* [What is required]: Your task is to find every line of the data that holds the string "BLENDER" and copy it.

* [Given data]:

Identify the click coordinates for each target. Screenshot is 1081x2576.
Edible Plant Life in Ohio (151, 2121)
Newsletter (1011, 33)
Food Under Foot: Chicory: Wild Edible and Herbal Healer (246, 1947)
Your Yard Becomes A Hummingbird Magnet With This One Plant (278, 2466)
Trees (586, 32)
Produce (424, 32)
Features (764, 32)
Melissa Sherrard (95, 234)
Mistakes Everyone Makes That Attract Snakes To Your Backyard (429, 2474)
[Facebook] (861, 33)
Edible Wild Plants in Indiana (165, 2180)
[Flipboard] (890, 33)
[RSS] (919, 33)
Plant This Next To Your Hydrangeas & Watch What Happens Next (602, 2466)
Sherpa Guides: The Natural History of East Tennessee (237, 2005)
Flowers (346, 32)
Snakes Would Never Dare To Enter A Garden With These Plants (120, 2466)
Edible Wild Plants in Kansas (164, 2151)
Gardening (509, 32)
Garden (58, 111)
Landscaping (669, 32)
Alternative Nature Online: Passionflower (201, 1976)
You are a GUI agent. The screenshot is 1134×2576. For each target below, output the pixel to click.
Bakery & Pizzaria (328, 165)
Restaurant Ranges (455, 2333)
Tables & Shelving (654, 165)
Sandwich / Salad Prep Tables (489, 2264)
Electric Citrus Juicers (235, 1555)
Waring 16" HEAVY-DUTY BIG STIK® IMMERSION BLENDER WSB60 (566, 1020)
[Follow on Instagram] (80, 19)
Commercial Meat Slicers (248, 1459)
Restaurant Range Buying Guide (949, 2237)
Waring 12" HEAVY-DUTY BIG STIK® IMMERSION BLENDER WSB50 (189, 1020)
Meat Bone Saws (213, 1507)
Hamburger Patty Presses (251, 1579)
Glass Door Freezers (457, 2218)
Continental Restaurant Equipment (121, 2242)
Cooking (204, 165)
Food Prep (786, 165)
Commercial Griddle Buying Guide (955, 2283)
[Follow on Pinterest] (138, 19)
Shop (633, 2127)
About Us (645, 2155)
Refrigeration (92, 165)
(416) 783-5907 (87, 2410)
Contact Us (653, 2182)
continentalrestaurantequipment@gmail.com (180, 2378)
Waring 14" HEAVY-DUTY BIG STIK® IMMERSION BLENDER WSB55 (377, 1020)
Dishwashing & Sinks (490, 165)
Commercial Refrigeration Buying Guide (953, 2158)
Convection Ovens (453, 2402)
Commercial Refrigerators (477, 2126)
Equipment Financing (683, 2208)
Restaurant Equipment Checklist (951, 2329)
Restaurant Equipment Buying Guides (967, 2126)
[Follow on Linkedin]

* [Answer to this task]:
Waring 16" HEAVY-DUTY BIG STIK® IMMERSION BLENDER WSB60 (566, 1020)
Waring 12" HEAVY-DUTY BIG STIK® IMMERSION BLENDER WSB50 (189, 1020)
Waring 14" HEAVY-DUTY BIG STIK® IMMERSION BLENDER WSB55 (377, 1020)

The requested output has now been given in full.